Stored data:
BEGIN
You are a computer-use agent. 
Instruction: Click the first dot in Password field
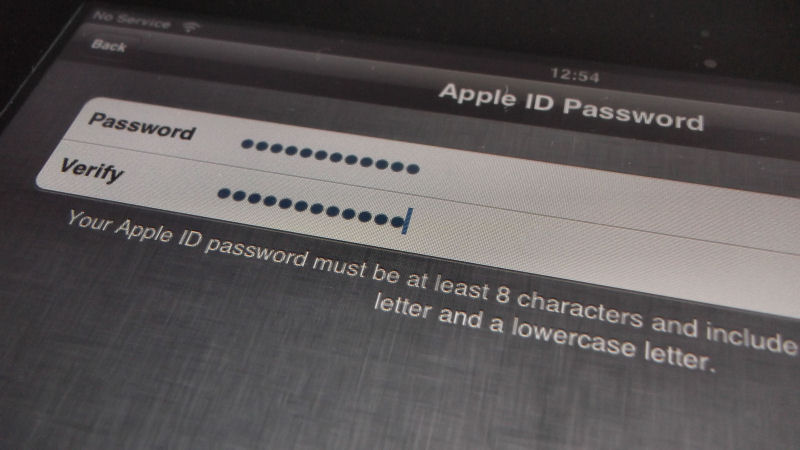tap(247, 144)
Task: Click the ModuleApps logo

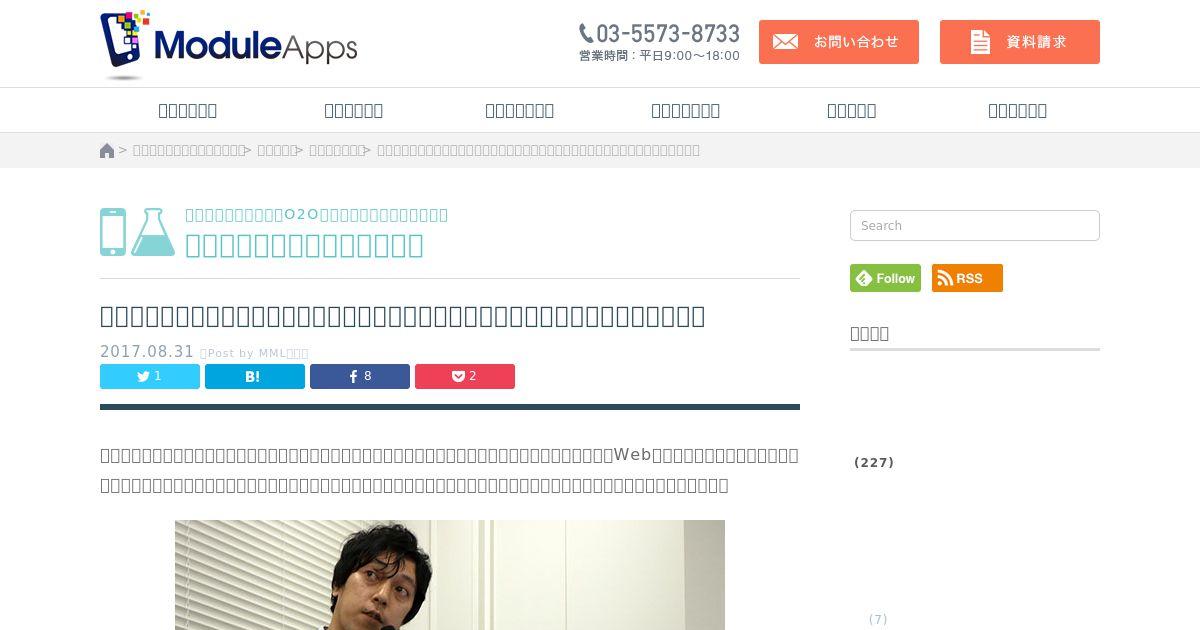Action: [x=229, y=45]
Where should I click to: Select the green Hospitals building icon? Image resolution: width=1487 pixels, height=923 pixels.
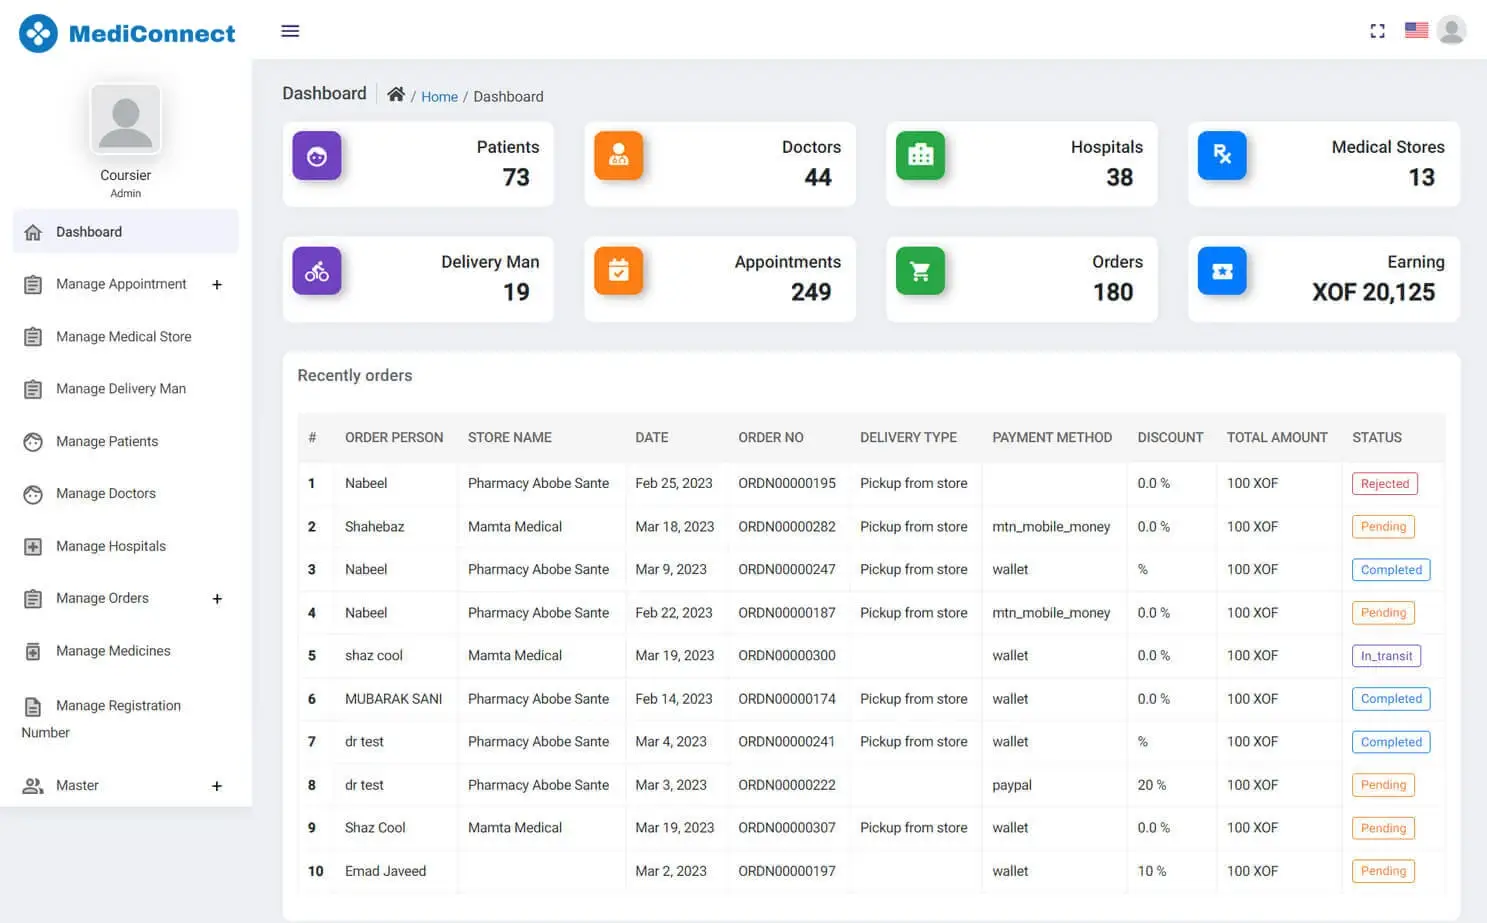920,156
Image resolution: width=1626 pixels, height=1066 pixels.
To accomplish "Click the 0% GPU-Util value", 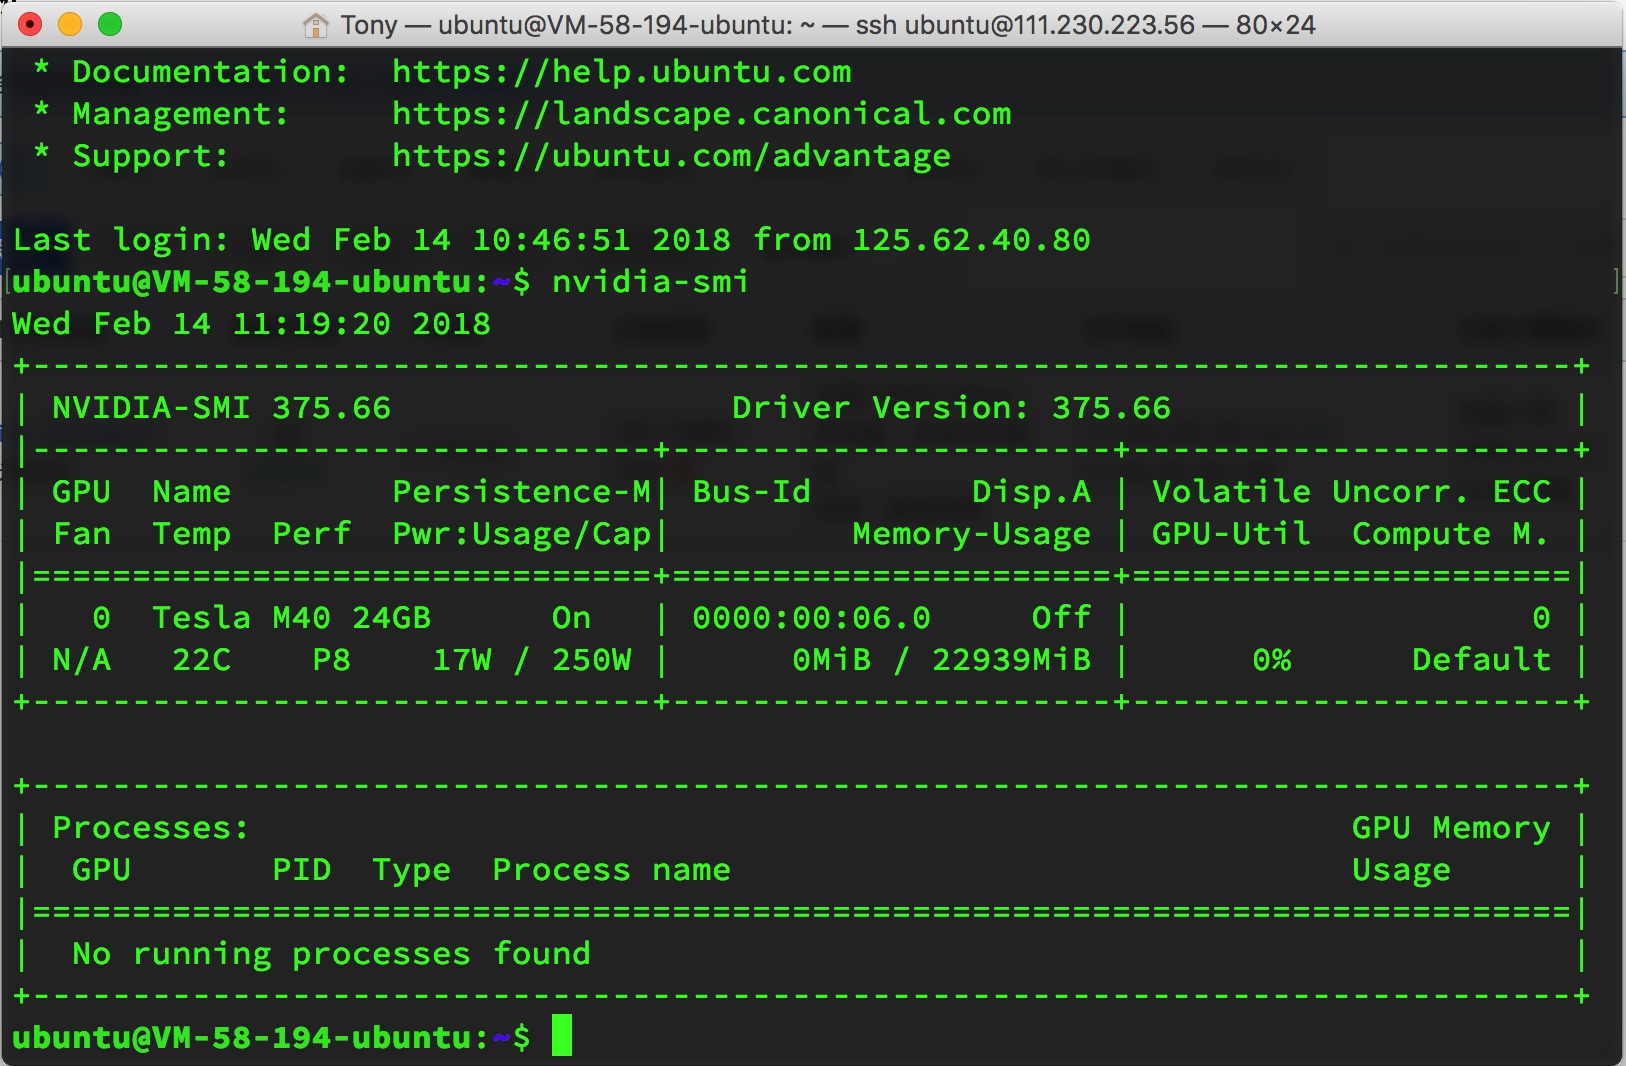I will coord(1271,660).
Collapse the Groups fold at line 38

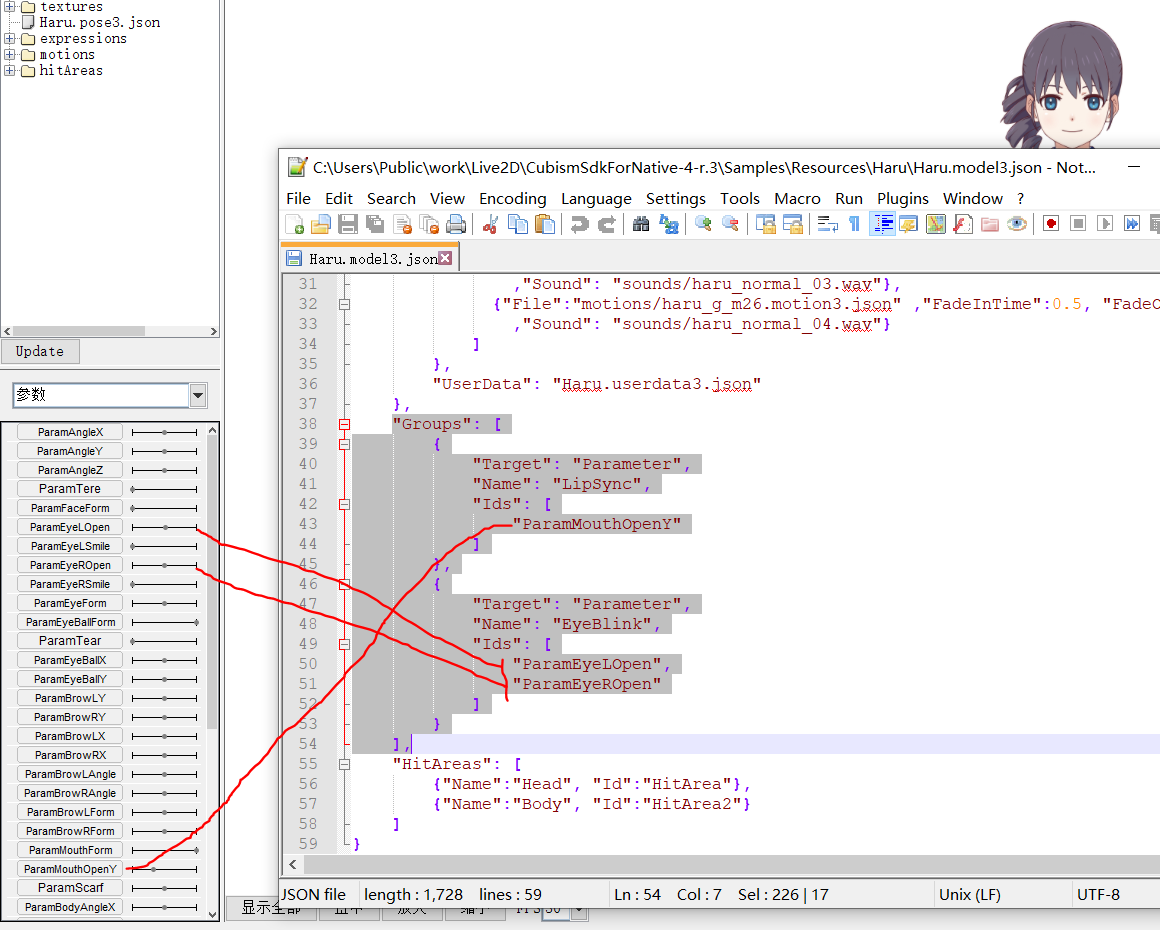pos(344,424)
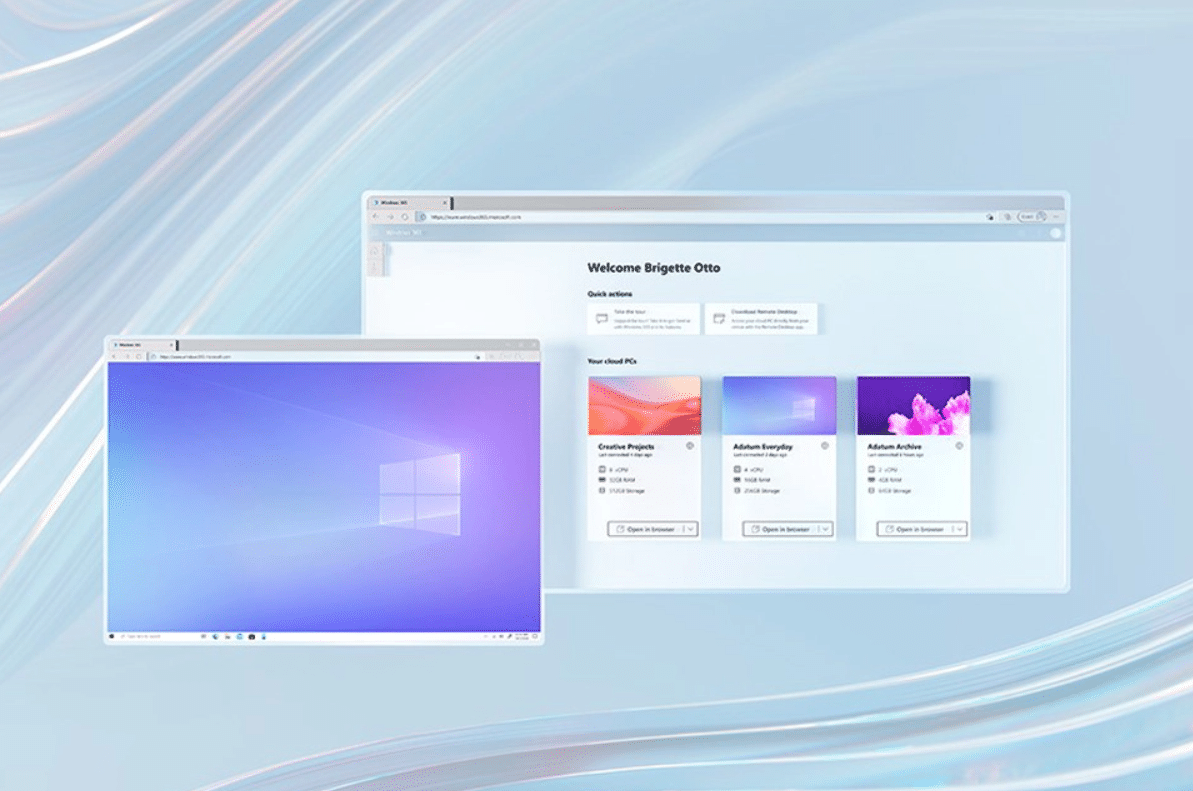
END
Take the lines from the start of the listing above through the line with "Image resolution: width=1626", both ends included, and copy them exactly, leaving the pictures behind.

Written response:
You are a computer-use agent. 
Instruction: Click the first dot in Password field
tap(247, 144)
Task: Click the ModuleApps logo

Action: [x=229, y=45]
Where should I click to: Select the green Hospitals building icon? Image resolution: width=1487 pixels, height=923 pixels.
920,156
Image resolution: width=1626 pixels, height=1066 pixels.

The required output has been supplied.